Session Title: Inflammation
TRANSCRIPTOMIC ANALYSIS REVEALS DISTURBED INFLAMMATORY AND APOPTOTIC RESPONSE IN LIPID-LADEN HUMAN NIEMANN-PICK DISEASE TYPE C MACROPHAGES
K. Leuthaeuser-Jaschinski1, E. Orsó1, H.-H. Klünemann2, G. Schmitz1
Niemann-Pick disease type C (NPC) is an autosomal recessive lipid storage disorder mainly due to mutations of the NPC1 gene leading to progressive neurodegeneration and hepatosplenomegaly. Activation of microglia plays a major role in the neurodegenerative processes of NPC. Since microglia and macrophages are derived from a common progenitor, alterations of NPC macrophages may reflect some aspects of microglial overactivation. Therefore we compared the transcriptomic profiles of human NPC1 and control macrophages in an in vitro differentiation and lipid-loading model by microarray analysis. Functional annotation clustering of differentially expressed genes revealed a high number of genes encoding mitochondrial proteins including components of the electron transport chain.

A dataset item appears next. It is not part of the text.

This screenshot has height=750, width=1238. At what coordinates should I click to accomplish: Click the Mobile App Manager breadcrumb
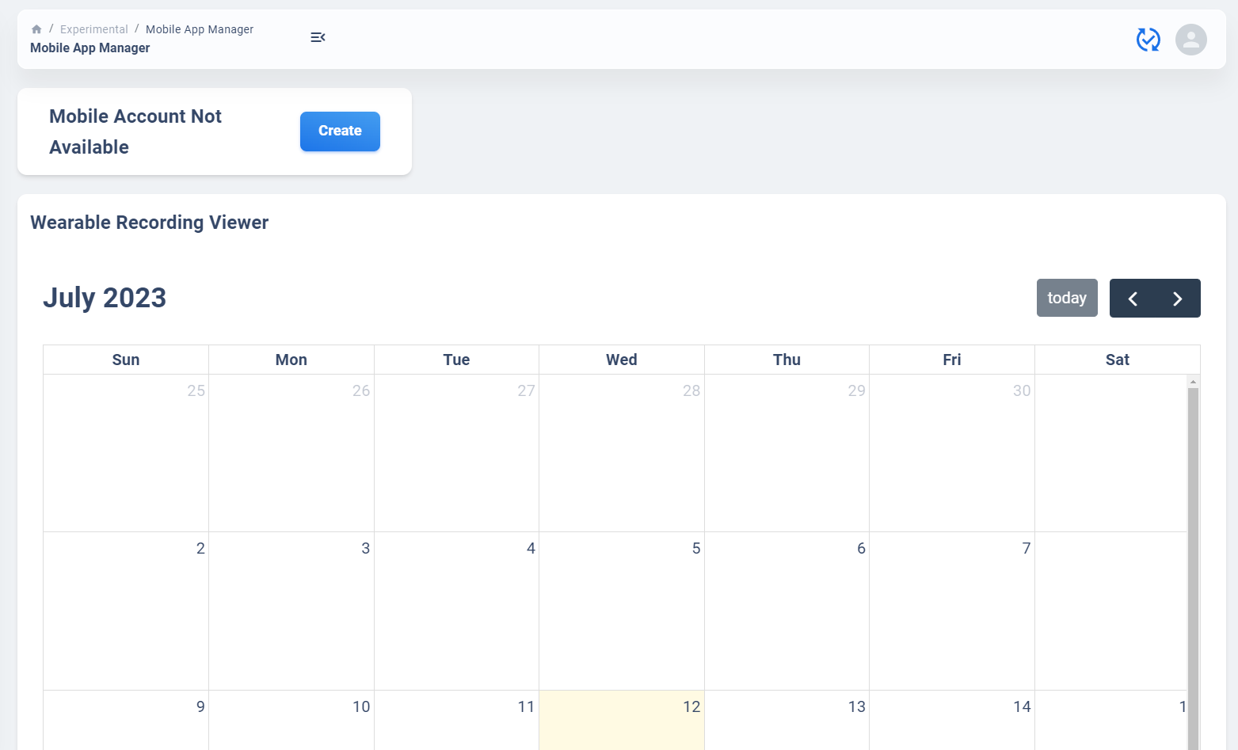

In addition, we identified clusters of genes related to lipid and eicosanoid metabolism, apoptosis and programmed cell death, stress and inflammatory response. Differential expression of selected genes was validated by real time-PCR. The differential expression of genes involved in prostaglandin metabolism, higher transcript levels of interleukin-8 and orosomucoid-1 and lower expression of chitinase-3-like protein 1 (CHI3L1) indicate deregulated inflammatory processes concomitant with differential expression of NF-κB and PPARgamma target genes in NPC. Lower expression levels of anti-apoptotic genes, e.g. FAIM and UCHL1, indicate higher susceptibility of NPC1 cells for apoptosis. In conclusion, this first comparative transcriptomic analysis of human NPC1 macrophages sheds new light on the molecular mechanisms how disturbed intracellular cholesterol trafficking might lead to inflammation and cell death with importance for neurodegeneration not only in NPC.